Originally published on Medium

Stop Scrolling Perfetto Timelines — Query Your Traces with SQL and Let AI Find the Bugs

Perfetto traces are secretly a SQL database. You can query them, pipe the results to Claude, and get a ranked list of exactly what's slowing your app down — in minutes, not hours.


The Problem

You captured a Perfetto trace. Your app's cold start takes forever. Now you're doing this:

🔍 Zoom in… scroll right… "what was that slice?"… zoom out… scroll left… "wait, where was I?"

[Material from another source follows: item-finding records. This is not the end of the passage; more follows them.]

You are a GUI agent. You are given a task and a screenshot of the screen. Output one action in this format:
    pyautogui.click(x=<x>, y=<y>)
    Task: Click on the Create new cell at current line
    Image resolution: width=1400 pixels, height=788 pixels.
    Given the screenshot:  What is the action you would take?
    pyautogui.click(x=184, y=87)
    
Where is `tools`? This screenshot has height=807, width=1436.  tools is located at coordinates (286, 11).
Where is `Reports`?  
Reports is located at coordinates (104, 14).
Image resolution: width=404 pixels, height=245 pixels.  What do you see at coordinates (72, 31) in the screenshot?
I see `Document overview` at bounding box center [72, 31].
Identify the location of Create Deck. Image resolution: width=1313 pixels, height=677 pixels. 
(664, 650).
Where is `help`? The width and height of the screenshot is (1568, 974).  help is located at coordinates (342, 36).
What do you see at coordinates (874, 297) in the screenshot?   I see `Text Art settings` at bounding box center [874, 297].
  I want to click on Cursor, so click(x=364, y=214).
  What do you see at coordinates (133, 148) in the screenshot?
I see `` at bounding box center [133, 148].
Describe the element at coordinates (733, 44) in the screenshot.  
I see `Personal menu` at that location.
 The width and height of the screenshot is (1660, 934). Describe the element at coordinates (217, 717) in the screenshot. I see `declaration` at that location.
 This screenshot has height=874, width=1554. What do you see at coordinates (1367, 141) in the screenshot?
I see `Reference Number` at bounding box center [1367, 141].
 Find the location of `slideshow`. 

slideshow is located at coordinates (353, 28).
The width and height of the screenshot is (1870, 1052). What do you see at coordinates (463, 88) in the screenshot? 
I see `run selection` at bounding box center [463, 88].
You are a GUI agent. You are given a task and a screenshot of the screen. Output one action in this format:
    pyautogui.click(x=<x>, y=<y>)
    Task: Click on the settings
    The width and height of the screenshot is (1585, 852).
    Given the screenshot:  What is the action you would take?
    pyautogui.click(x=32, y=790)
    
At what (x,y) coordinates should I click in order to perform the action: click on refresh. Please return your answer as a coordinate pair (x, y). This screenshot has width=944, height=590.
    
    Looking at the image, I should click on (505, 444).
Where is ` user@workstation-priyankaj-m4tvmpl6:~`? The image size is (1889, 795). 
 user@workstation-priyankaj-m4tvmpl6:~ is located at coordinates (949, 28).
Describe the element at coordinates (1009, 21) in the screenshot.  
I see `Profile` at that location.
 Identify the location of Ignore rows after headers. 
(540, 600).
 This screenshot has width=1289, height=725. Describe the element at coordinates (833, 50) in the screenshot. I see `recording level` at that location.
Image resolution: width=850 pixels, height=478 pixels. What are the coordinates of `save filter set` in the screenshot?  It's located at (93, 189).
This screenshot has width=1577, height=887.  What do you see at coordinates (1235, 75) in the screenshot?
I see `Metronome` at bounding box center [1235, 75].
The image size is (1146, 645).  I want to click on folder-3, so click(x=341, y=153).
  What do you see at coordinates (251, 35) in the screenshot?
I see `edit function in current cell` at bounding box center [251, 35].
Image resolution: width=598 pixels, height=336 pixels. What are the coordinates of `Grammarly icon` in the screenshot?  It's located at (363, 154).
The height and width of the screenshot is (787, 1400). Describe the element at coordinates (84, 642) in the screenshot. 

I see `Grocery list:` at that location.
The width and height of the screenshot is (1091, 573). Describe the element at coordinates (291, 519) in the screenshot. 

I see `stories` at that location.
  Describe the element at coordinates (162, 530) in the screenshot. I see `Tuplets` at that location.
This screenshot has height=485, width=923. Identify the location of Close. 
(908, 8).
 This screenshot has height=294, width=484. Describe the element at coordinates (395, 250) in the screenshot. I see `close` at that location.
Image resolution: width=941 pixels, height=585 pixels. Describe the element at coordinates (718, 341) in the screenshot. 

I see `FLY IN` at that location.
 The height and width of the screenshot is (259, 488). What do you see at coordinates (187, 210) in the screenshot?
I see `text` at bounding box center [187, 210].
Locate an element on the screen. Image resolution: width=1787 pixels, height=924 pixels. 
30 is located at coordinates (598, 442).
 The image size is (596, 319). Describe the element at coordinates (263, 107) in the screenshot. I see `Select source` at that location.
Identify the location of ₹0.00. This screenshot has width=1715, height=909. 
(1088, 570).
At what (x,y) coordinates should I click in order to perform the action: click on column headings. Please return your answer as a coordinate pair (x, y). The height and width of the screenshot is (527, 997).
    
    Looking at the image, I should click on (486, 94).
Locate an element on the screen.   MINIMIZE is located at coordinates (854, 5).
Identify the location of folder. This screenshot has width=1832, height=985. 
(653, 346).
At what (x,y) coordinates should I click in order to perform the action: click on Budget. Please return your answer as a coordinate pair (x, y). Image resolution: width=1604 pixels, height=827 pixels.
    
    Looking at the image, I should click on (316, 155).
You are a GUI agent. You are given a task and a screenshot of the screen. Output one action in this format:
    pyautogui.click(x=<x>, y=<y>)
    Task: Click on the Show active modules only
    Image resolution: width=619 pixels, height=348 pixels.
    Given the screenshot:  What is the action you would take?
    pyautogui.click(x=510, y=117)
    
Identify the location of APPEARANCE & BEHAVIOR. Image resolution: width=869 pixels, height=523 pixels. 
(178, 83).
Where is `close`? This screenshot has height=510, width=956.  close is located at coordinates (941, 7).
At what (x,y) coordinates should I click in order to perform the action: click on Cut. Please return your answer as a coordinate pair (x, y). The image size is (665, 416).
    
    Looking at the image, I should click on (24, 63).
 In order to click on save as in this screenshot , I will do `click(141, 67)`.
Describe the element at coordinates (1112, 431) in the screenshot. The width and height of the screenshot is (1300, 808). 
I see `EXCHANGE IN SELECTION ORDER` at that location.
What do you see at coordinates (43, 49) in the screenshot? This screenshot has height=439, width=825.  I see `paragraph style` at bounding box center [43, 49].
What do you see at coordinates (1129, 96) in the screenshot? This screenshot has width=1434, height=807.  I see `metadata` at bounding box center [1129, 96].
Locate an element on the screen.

The timeline UI is great for exploration. But you can't aggregate ("What's my P90 frame time?"), you can't compare across traces ("Is v8.1 slower than v8.0?"), and you can't automate anything.

Here's what most Android devs don't realize: Perfetto stores every trace in a SQLite-based query engine. You can run SQL against it. And once you have SQL output, you can feed it to AI for instant analysis.

This post walks through the entire workflow — demo app, real trace, real AI analysis.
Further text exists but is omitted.